Wood sculptures and other artefacts found at pre-Columbian site

As parts of a funerary practice

Archaeologists in Peru have discovered four wood sculptures among other artefacts at the pre-Columbian city of Chan Chan. The items were found at what was a funerary platform at Chayhuac An, in northern La Libertad region.

The ancient city of Chan Chan, which means “Sun Sun”, is located north of the modern city of Trujillo. It was the largest pre-Columbian city in South America and the capital of the Kingdom of the Chimor before the Inca conquest in 1470 AD. Today the city, which was built with the use of sun-dried mud, is in danger due to heavy rains and floods.
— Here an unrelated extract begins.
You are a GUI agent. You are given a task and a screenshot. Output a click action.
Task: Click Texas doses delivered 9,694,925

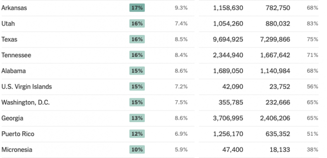pyautogui.click(x=228, y=39)
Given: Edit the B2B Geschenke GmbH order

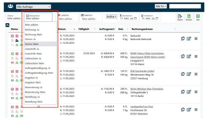Looking at the screenshot, I should pos(189,74).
The four wood sculptures are three male and one female figure and the other artefacts comprise a sceptre, metal vessels, textiles and remains of winkle shells.  The last sculpture has not been fully unearthed yet, with archaeologists and conservators still working to bring it to the surface. The carving is 40cm high and 20 cm wide and the figure seems to be holding a cup at chest height. The face is covered with white clay, as if it were a mask, a unique trait that hasn’t been found in similar funerary practices. What is also quite unusual is the finding of a female sculpture, which may redefine our understanding of the role of women in ancient Peru. Perhaps the sculptures were used in the graves of important social entities at the time.

Archaeologists believe that the figures were used to mark the tombs of important people, as is indicated by similar items found at the entrance of other contexts.